Supreme Court's Wyeth Ruling Deals a Blow to Preemption Defense

The U.S. Supreme Court ruled 6-3 in a case against pharmaceutical company Wyeth, concluding that the federal drug labeling law did not pre-empt the state court claim. The decision, however, is limited to this category of implied preemption in failure-to-warn claims.

Wyeth argued it was immune from liability because it had met the U.S. Food and Drug Administration’s requirements. In essence, Wyeth, and other industry players argued that federal regulations provide a ceiling on safety, not a floor. The Supreme Court disagreed, ruling that state laws do not interfere with FDA rules but are meant to enhance them. The Court acknowledged that the FDA, with its limited resources, cannot adequately monitor the safety of 11,000 drugs on the market and ensure that makers are properly warning of the risks.

The ruling involved Vermont musician Diana Levine, who lost her arm to gangrene after a common anti-nausea drug Phenergan was injected and hit an artery. The drug label's warnings had been approved by the FDA, but a Vermont jury found that Wyeth could have — and should have — made those warnings stronger.

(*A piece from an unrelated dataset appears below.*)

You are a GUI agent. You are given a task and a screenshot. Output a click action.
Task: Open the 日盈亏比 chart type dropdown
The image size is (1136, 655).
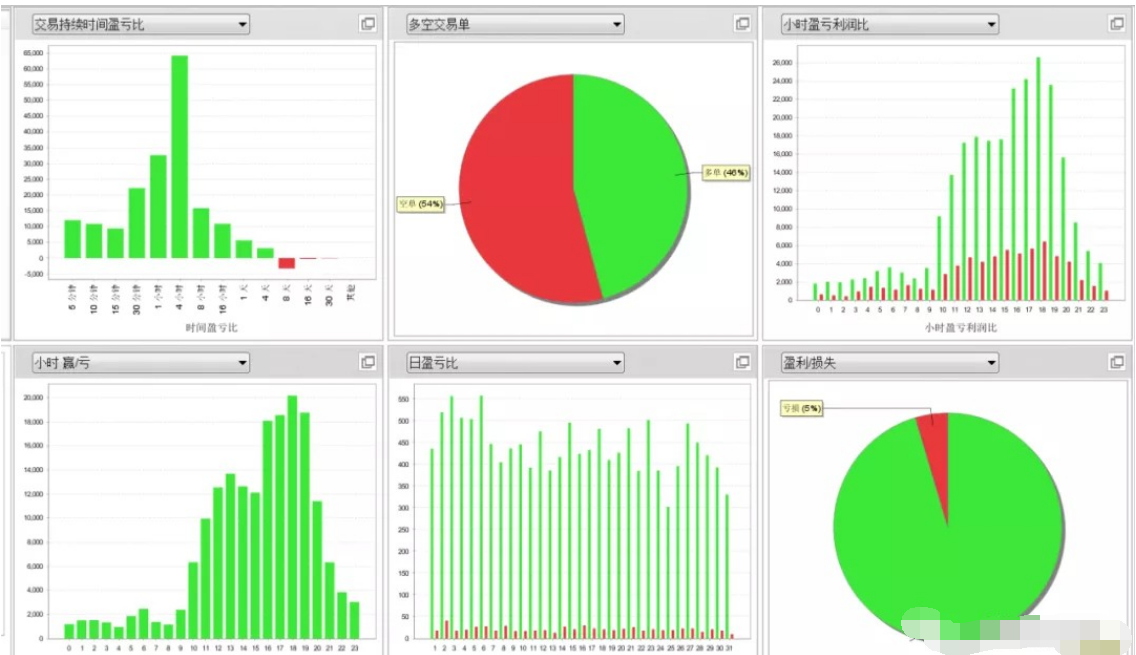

Manufacturers have long lobbied Washington for low safety standards and then shielded itself from liability by claiming that those federal regulations are the final word on product safety, regardless of how old, how outdated or how weak they are. Known as “federal preemption,” many industries have spent millions on lobbying and campaign contributions to achieve this. The Bush Administration and Republicans in general, who typically champion "states' rights," have allowed federal preemption. During the Bush administration, agencies passed rules shaped by the companies they were supposed to regulate, then quietly inserted language to shield them from lawsuits. With the Supreme Court’s ruling, it is now clear, at least in the pharmaceutical drug context, that such efforts to preempt State laws will not be recognized.